TASK STATEMENT.
What you write should be an exact copy of the material, from its first line through the line containing "Click the Buy".

DATA FOR THIS TASK.
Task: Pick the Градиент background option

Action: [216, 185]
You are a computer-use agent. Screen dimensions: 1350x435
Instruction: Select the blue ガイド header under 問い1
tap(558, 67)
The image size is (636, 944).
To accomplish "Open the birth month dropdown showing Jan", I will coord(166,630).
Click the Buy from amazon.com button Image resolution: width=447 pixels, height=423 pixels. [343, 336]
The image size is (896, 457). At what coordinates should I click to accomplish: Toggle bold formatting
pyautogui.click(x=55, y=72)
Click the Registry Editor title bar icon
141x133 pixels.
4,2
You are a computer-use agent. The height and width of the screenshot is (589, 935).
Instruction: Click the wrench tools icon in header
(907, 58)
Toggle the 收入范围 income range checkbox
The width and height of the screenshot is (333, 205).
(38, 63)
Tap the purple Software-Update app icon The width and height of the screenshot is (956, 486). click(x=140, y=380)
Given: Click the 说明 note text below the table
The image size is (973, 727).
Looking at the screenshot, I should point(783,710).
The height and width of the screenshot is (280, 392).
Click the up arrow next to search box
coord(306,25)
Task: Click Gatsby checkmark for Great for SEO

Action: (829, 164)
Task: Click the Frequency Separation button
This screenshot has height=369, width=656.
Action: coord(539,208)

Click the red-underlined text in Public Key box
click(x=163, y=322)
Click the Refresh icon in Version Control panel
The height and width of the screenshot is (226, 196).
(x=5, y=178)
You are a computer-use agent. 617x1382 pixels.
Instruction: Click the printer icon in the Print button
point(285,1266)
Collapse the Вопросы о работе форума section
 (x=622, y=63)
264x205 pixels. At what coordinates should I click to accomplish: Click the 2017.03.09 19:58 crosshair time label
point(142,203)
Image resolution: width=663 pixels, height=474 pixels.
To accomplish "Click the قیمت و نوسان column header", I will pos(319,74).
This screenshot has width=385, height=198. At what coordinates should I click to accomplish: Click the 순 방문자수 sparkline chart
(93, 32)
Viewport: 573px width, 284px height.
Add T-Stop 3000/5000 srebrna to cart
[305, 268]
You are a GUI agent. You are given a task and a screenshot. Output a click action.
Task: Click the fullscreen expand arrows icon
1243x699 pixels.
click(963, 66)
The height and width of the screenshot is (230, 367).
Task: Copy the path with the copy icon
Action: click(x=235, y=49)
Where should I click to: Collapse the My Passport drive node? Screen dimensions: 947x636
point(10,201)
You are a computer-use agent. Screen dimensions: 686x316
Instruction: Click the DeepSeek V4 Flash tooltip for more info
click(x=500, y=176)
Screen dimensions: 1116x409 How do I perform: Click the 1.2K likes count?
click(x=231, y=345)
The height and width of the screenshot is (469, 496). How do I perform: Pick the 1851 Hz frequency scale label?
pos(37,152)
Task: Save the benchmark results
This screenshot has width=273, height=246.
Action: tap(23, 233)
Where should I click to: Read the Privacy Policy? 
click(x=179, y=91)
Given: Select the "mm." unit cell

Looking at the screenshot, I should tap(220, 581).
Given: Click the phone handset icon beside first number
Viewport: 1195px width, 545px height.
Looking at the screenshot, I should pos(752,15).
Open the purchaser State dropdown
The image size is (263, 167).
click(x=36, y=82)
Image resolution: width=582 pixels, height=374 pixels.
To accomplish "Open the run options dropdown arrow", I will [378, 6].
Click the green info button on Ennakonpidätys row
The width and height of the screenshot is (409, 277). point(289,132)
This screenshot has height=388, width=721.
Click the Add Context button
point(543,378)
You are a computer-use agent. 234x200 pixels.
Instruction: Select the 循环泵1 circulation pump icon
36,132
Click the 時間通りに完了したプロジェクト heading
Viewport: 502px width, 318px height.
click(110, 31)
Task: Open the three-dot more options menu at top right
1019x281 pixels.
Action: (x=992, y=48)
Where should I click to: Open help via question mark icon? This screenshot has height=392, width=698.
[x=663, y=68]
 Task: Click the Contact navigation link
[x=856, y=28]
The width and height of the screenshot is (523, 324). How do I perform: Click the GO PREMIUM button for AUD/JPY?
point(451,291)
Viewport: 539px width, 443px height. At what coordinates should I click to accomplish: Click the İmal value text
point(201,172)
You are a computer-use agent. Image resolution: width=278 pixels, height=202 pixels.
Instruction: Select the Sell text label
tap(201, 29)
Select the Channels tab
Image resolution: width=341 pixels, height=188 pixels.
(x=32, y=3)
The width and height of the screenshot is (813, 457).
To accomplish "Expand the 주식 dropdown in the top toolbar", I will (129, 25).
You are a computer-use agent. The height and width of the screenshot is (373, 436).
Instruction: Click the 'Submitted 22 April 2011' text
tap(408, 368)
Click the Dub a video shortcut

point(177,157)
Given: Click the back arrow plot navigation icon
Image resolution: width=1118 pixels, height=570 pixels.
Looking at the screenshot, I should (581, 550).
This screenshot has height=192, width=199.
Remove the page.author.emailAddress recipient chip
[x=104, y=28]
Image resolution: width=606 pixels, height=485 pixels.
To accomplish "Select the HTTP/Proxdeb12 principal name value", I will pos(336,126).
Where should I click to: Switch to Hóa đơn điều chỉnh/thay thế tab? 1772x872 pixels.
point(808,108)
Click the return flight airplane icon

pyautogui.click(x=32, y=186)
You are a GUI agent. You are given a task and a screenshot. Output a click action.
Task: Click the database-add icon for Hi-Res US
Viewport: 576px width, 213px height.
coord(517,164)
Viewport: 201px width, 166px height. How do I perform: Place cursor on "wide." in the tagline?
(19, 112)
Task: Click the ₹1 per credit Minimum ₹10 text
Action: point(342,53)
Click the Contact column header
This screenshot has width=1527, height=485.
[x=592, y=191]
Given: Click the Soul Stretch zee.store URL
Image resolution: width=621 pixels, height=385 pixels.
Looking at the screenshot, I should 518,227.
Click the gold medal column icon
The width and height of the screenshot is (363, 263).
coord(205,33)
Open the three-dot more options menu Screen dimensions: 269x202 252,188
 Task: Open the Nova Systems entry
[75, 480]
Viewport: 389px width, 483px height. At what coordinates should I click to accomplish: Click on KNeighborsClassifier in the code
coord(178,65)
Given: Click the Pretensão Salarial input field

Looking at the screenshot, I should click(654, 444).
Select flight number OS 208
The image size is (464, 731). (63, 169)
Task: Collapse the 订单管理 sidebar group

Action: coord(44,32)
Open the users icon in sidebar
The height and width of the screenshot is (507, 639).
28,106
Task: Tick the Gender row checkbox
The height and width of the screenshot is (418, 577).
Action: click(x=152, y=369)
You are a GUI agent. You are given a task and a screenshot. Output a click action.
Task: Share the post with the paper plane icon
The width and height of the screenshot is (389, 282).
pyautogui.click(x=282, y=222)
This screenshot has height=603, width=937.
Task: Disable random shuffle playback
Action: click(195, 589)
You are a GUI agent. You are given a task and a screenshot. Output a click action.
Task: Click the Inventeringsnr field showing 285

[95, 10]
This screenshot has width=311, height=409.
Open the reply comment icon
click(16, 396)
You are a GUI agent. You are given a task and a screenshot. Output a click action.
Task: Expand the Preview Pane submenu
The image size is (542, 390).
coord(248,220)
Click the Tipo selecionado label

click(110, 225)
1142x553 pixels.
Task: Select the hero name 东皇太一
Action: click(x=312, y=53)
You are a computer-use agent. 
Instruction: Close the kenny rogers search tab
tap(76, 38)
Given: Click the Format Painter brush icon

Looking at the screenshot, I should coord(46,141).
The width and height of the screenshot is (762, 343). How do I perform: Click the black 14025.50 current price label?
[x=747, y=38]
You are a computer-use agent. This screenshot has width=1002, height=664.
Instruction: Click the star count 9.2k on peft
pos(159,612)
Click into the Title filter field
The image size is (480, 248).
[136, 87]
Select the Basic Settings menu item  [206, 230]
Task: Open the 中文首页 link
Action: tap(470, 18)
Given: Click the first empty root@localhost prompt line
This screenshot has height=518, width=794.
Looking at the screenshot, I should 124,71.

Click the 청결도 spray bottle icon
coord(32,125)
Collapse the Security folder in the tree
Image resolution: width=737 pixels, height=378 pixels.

FINAL ANSWER.
Task: Pick the Градиент background option

Action: [216, 185]
You are a computer-use agent. Screen dimensions: 1350x435
Instruction: Select the blue ガイド header under 問い1
tap(558, 67)
The image size is (636, 944).
To accomplish "Open the birth month dropdown showing Jan", I will coord(166,630).
Click the Buy from amazon.com button Image resolution: width=447 pixels, height=423 pixels. [343, 336]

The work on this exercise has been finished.